* BEGIN Entries supplied *
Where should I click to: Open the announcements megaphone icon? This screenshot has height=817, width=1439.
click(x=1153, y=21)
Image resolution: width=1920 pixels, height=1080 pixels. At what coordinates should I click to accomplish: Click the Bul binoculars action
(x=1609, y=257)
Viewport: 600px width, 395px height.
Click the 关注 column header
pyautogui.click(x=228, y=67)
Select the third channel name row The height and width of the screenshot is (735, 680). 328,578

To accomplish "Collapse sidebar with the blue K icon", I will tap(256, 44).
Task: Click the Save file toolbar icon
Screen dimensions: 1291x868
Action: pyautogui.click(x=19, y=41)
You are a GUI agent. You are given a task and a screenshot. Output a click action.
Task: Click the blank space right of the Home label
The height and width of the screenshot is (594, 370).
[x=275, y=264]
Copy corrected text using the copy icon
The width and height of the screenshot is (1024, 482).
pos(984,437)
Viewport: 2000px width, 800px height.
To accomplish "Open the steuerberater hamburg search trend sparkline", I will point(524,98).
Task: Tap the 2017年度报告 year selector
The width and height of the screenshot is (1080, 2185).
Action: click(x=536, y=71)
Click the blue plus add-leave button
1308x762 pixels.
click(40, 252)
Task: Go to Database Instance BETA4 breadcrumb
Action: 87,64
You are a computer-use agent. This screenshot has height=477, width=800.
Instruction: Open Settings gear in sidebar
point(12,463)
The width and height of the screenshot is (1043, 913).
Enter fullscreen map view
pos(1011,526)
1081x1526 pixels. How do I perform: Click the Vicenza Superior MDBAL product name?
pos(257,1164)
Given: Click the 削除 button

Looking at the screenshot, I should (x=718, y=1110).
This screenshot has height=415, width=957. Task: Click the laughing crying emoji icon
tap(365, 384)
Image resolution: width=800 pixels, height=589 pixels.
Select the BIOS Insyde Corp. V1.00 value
* END Entries supplied *
• **Requirement**
Express each line of the items above as a Markdown table with the columns Row and Line. Number the rows in order and leave out the blank lines.

• **Task answer**
| Row | Line |
|---|---|
| 1 | Where should I click to: Open the announcements megaphone icon? This screenshot has height=817, width=1439. |
| 2 | click(x=1153, y=21) |
| 3 | Image resolution: width=1920 pixels, height=1080 pixels. At what coordinates should I click to accomplish: Click the Bul binoculars action |
| 4 | (x=1609, y=257) |
| 5 | Viewport: 600px width, 395px height. |
| 6 | Click the 关注 column header |
| 7 | pyautogui.click(x=228, y=67) |
| 8 | Select the third channel name row The height and width of the screenshot is (735, 680). 328,578 |
| 9 | To accomplish "Collapse sidebar with the blue K icon", I will tap(256, 44). |
| 10 | Task: Click the Save file toolbar icon |
| 11 | Screen dimensions: 1291x868 |
| 12 | Action: pyautogui.click(x=19, y=41) |
| 13 | You are a GUI agent. You are given a task and a screenshot. Output a click action. |
| 14 | Task: Click the blank space right of the Home label |
| 15 | The height and width of the screenshot is (594, 370). |
| 16 | [x=275, y=264] |
| 17 | Copy corrected text using the copy icon |
| 18 | The width and height of the screenshot is (1024, 482). |
| 19 | pos(984,437) |
| 20 | Viewport: 2000px width, 800px height. |
| 21 | To accomplish "Open the steuerberater hamburg search trend sparkline", I will point(524,98). |
| 22 | Task: Tap the 2017年度报告 year selector |
| 23 | The width and height of the screenshot is (1080, 2185). |
| 24 | Action: click(x=536, y=71) |
| 25 | Click the blue plus add-leave button |
| 26 | 1308x762 pixels. |
| 27 | click(40, 252) |
| 28 | Task: Go to Database Instance BETA4 breadcrumb |
| 29 | Action: 87,64 |
| 30 | You are a computer-use agent. This screenshot has height=477, width=800. |
| 31 | Instruction: Open Settings gear in sidebar |
| 32 | point(12,463) |
| 33 | The width and height of the screenshot is (1043, 913). |
| 34 | Enter fullscreen map view |
| 35 | pos(1011,526) |
| 36 | 1081x1526 pixels. How do I perform: Click the Vicenza Superior MDBAL product name? |
| 37 | pos(257,1164) |
| 38 | Given: Click the 削除 button |
| 39 | Looking at the screenshot, I should (x=718, y=1110). |
| 40 | This screenshot has height=415, width=957. Task: Click the laughing crying emoji icon |
| 41 | tap(365, 384) |
| 42 | Image resolution: width=800 pixels, height=589 pixels. |
| 43 | Select the BIOS Insyde Corp. V1.00 value |